--- Task to carry out ---
Convert the lines below, from the line containing "The image size is (857, 404)." through the end of the rows, both included, into a Markdown table with the columns Index and Text, numbering each line. Omit blank lines and leave the pictures out.

--- Supplied entries ---

********

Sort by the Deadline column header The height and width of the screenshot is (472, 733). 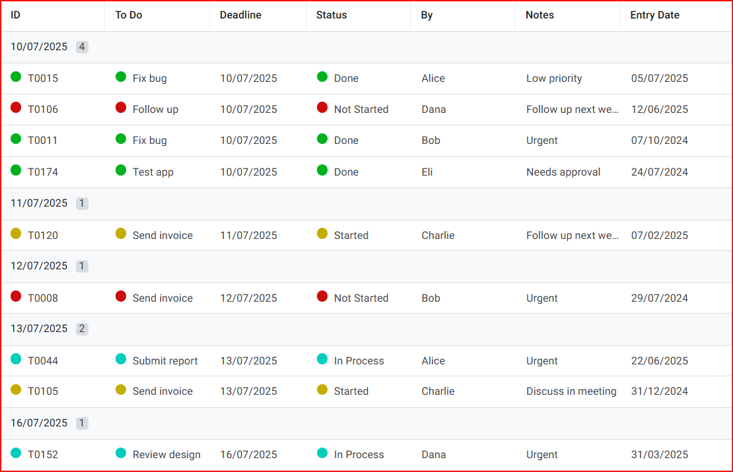click(240, 15)
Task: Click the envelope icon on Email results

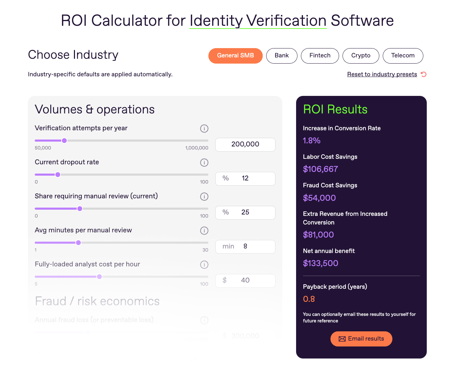Action: pyautogui.click(x=342, y=339)
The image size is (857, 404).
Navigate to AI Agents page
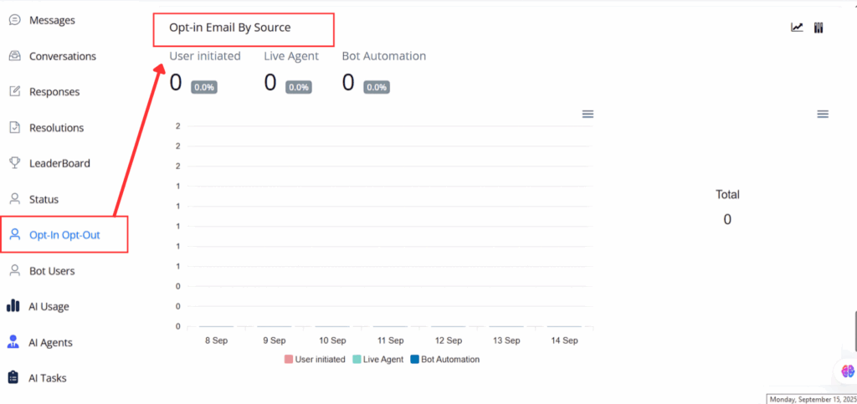pos(50,342)
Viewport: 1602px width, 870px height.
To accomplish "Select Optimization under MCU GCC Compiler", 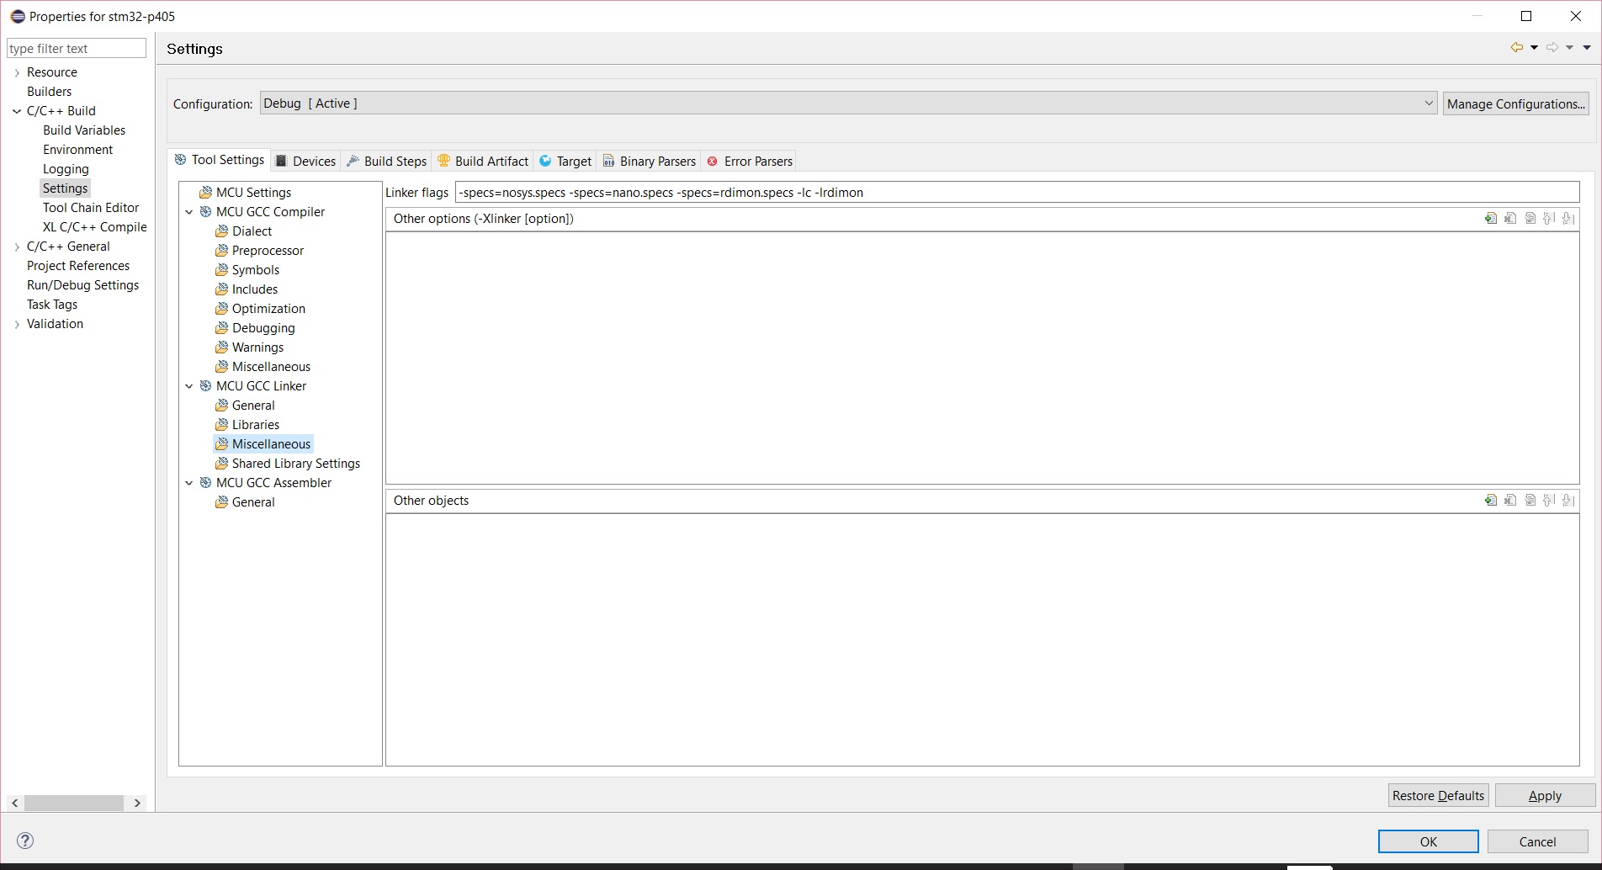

********

--- Complete output ---
| Index | Text |
|---|---|
| 1 | The image size is (857, 404). |
| 2 | Navigate to AI Agents page |
| 3 | pos(50,342) |
| 4 | Viewport: 1602px width, 870px height. |
| 5 | To accomplish "Select Optimization under MCU GCC Compiler",  |